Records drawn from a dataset
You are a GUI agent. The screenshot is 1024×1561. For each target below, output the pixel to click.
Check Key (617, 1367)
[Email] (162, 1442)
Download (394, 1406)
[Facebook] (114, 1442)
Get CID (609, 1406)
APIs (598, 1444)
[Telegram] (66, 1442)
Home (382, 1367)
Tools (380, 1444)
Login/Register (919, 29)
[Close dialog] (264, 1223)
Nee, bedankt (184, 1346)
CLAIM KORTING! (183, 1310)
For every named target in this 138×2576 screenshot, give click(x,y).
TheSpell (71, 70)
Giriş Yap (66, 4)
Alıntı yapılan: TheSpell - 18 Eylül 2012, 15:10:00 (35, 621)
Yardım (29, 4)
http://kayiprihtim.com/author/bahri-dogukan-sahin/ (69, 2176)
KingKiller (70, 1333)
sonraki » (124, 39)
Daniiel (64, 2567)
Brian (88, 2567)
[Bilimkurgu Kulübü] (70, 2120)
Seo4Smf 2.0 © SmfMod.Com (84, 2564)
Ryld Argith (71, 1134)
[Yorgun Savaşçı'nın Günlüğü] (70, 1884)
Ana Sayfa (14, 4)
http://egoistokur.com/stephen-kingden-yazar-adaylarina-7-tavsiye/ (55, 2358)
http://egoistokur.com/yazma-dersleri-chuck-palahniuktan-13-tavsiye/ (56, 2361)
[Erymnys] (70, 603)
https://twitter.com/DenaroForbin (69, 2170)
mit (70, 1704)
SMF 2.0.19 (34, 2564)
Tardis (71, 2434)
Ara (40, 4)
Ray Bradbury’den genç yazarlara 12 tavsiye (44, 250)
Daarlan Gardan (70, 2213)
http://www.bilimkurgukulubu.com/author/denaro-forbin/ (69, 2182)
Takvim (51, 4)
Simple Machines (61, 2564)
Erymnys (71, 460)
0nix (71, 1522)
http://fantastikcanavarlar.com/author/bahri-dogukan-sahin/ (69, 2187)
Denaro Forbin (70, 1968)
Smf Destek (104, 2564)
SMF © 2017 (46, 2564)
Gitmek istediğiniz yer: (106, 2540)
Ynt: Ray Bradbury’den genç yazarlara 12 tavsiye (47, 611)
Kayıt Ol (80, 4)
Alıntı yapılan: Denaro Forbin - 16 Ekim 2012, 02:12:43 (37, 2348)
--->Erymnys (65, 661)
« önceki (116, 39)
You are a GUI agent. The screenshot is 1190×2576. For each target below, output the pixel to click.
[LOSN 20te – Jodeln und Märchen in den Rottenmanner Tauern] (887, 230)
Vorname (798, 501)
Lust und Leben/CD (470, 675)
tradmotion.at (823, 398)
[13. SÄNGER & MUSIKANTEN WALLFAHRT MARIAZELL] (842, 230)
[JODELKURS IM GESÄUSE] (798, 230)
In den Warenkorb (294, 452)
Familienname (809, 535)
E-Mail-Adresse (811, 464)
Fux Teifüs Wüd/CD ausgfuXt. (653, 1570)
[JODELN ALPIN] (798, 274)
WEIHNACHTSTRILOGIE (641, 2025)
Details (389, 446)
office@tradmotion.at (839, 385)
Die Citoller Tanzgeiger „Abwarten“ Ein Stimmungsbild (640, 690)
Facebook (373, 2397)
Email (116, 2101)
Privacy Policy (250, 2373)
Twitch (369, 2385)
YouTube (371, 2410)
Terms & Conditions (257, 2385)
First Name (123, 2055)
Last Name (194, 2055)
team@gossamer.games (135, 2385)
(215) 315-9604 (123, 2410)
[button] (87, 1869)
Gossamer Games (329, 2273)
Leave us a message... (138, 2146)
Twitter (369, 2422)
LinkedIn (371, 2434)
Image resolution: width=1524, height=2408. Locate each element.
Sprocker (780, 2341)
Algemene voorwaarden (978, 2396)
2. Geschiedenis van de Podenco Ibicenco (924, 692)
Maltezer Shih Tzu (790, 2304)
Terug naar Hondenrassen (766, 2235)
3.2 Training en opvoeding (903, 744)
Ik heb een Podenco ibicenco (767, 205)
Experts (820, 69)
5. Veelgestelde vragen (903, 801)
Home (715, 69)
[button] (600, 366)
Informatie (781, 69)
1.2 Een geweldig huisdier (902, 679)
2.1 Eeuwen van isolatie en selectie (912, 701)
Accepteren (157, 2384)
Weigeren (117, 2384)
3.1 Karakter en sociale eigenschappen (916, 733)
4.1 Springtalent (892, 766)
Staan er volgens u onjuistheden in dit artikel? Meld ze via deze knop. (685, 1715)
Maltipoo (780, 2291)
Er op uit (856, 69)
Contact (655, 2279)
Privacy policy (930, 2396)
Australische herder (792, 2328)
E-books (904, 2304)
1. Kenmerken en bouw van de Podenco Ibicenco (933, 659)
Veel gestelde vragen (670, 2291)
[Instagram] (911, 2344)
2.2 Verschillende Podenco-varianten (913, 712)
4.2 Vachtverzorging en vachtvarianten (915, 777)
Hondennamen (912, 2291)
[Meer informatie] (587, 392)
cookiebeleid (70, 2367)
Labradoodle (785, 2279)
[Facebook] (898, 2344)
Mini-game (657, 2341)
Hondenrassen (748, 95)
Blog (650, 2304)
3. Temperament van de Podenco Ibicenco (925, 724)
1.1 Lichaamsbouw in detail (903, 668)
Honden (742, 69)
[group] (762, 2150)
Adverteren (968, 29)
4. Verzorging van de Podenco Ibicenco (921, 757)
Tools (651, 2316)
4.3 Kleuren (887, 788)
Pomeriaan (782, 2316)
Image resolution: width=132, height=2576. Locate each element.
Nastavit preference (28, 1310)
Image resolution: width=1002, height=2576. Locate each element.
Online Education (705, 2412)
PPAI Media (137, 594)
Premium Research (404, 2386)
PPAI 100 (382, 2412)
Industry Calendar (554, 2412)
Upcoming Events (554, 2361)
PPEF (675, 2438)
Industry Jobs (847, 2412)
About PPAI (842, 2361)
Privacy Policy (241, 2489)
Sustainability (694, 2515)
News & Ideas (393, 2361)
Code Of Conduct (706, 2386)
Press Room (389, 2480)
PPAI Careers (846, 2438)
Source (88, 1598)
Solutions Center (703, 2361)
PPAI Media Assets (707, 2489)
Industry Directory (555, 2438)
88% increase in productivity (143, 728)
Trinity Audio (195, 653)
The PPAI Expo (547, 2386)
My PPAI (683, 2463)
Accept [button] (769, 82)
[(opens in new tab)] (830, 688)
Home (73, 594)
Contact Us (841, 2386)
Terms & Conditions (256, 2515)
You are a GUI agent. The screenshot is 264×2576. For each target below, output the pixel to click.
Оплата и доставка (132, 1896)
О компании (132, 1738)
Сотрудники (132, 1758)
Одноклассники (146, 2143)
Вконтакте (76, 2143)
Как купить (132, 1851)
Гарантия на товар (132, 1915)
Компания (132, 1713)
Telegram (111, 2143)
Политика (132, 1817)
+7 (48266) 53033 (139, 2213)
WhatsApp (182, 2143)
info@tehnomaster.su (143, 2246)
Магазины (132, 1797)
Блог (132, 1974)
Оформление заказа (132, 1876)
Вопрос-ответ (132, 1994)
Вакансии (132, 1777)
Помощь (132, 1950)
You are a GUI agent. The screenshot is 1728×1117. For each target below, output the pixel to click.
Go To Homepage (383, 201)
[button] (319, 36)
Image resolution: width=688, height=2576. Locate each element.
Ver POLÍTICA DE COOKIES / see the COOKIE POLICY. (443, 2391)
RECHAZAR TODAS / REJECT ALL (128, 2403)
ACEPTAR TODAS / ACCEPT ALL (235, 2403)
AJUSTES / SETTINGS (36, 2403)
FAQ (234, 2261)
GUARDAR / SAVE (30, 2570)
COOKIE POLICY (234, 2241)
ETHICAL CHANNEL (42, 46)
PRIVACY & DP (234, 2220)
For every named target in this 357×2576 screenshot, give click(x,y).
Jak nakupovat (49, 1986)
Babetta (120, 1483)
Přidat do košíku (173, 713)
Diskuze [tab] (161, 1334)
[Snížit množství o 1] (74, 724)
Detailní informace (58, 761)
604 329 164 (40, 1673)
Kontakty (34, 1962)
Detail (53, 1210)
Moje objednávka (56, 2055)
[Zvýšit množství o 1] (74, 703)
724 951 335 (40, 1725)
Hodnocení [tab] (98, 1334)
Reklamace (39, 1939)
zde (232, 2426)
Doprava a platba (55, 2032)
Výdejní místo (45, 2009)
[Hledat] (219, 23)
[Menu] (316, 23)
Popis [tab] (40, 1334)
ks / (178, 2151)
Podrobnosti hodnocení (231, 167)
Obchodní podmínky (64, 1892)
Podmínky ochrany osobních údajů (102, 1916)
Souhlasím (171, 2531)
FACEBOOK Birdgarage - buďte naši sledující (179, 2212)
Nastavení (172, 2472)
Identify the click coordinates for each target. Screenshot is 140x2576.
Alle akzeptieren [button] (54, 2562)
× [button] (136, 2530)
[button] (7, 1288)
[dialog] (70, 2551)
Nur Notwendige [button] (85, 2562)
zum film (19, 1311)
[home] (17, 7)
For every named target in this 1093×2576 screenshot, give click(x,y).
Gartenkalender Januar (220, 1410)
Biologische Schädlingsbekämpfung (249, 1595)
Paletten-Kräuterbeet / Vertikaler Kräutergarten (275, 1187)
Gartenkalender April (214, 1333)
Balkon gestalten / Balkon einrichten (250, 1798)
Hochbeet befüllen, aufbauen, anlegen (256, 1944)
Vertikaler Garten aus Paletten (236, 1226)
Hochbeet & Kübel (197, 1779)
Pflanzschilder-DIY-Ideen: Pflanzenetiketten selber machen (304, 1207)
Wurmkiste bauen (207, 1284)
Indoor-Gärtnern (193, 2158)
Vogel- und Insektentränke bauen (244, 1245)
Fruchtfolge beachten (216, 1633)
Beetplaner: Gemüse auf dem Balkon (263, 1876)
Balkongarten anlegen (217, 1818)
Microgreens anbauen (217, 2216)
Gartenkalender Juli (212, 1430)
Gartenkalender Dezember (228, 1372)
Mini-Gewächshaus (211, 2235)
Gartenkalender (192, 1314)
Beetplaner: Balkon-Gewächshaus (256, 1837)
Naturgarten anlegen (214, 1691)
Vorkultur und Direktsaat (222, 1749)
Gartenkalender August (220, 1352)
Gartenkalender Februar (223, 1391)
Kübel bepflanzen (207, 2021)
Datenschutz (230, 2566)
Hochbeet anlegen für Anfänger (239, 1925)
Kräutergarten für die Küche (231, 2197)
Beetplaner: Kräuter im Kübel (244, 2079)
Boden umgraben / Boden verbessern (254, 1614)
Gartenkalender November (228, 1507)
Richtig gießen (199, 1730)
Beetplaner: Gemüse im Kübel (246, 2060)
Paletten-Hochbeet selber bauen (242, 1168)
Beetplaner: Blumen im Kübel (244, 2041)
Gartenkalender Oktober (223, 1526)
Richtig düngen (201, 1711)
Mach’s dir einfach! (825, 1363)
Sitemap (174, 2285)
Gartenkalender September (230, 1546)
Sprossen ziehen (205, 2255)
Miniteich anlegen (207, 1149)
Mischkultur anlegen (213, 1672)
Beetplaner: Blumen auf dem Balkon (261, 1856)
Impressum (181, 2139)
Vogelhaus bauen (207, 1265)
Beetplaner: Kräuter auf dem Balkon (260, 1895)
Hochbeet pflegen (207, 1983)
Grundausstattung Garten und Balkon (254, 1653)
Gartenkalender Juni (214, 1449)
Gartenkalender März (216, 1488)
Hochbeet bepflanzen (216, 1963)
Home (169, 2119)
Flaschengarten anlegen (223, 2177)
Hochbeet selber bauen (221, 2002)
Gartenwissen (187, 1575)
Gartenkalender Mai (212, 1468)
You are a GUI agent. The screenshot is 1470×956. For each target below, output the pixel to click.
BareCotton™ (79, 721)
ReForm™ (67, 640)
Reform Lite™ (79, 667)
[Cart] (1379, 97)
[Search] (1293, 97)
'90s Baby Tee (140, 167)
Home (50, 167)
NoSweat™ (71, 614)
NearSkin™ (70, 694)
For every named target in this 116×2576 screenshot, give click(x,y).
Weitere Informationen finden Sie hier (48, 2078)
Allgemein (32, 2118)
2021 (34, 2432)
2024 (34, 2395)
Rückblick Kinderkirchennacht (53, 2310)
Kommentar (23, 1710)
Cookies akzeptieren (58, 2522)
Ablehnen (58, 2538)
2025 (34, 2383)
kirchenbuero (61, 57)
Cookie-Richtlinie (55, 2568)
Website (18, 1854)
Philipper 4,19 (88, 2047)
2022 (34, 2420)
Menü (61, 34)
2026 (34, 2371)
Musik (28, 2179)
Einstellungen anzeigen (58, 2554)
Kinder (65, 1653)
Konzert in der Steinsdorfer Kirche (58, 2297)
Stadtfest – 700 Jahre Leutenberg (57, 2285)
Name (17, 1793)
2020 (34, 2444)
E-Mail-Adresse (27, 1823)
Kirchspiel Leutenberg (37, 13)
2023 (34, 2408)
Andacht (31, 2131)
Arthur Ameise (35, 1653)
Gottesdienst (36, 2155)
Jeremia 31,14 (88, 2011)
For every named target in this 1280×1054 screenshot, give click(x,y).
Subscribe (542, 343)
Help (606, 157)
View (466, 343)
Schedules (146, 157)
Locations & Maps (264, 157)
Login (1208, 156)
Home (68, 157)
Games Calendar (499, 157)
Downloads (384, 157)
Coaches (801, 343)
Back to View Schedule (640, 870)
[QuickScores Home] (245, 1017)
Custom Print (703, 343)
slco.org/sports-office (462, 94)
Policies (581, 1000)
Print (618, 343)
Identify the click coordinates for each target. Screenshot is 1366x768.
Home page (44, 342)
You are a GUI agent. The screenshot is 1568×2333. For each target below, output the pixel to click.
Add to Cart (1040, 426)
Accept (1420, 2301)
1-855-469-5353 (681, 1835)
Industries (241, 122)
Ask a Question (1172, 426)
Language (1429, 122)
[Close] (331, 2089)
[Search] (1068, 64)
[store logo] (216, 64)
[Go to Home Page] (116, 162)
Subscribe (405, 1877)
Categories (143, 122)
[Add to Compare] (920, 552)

### [Exercise instructions]
Using the data above, reproduce exactly the lines between those holding "Alıntı yapılan: Denaro" and "First Name (123, 2055)", inclusive, and no others.

### [Problem solution]
Alıntı yapılan: Denaro Forbin - 16 Ekim 2012, 02:12:43 (37, 2348)
--->Erymnys (65, 661)
« önceki (116, 39)
You are a GUI agent. The screenshot is 1190×2576. For each target below, output the pixel to click.
[LOSN 20te – Jodeln und Märchen in den Rottenmanner Tauern] (887, 230)
Vorname (798, 501)
Lust und Leben/CD (470, 675)
tradmotion.at (823, 398)
[13. SÄNGER & MUSIKANTEN WALLFAHRT MARIAZELL] (842, 230)
[JODELKURS IM GESÄUSE] (798, 230)
In den Warenkorb (294, 452)
Familienname (809, 535)
E-Mail-Adresse (811, 464)
Fux Teifüs Wüd/CD ausgfuXt. (653, 1570)
[JODELN ALPIN] (798, 274)
WEIHNACHTSTRILOGIE (641, 2025)
Details (389, 446)
office@tradmotion.at (839, 385)
Die Citoller Tanzgeiger „Abwarten“ Ein Stimmungsbild (640, 690)
Facebook (373, 2397)
Email (116, 2101)
Privacy Policy (250, 2373)
Twitch (369, 2385)
YouTube (371, 2410)
Terms & Conditions (257, 2385)
First Name (123, 2055)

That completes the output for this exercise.